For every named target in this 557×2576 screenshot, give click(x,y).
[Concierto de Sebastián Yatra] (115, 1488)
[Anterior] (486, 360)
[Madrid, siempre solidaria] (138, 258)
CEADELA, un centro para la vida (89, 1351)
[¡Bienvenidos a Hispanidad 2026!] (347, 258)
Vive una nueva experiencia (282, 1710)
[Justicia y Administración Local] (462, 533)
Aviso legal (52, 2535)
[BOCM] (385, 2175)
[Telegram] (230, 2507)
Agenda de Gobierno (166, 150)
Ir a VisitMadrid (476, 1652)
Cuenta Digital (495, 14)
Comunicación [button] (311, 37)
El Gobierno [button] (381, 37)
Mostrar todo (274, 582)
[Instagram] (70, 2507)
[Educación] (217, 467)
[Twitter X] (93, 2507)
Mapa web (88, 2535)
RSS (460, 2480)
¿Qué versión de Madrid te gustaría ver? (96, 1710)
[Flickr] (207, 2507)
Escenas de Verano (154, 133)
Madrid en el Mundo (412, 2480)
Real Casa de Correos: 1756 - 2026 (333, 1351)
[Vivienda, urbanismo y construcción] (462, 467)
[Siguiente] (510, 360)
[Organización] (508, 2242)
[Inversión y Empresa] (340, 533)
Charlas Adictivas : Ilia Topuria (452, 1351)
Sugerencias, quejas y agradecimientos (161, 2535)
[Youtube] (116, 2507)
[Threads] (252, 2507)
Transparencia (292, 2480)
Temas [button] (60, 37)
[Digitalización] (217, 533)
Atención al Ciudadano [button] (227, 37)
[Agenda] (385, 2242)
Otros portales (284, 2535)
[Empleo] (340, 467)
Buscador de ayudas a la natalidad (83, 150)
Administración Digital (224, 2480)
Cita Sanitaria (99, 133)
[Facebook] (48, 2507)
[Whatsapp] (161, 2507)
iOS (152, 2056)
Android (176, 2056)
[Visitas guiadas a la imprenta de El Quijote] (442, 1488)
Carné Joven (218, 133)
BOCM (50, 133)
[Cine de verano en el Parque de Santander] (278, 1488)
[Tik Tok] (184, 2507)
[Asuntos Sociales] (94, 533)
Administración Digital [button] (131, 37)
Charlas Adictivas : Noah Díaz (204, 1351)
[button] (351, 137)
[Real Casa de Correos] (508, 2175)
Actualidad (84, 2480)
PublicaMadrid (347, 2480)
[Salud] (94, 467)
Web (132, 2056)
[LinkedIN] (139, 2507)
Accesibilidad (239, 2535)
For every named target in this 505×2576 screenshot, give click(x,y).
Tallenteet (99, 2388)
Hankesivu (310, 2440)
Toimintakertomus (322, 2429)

☆ ☆ ☆ ☆

§ What to produce: Report how many lines of the listing above include the word "button". Say nothing but the number.

§ Worked solution: 6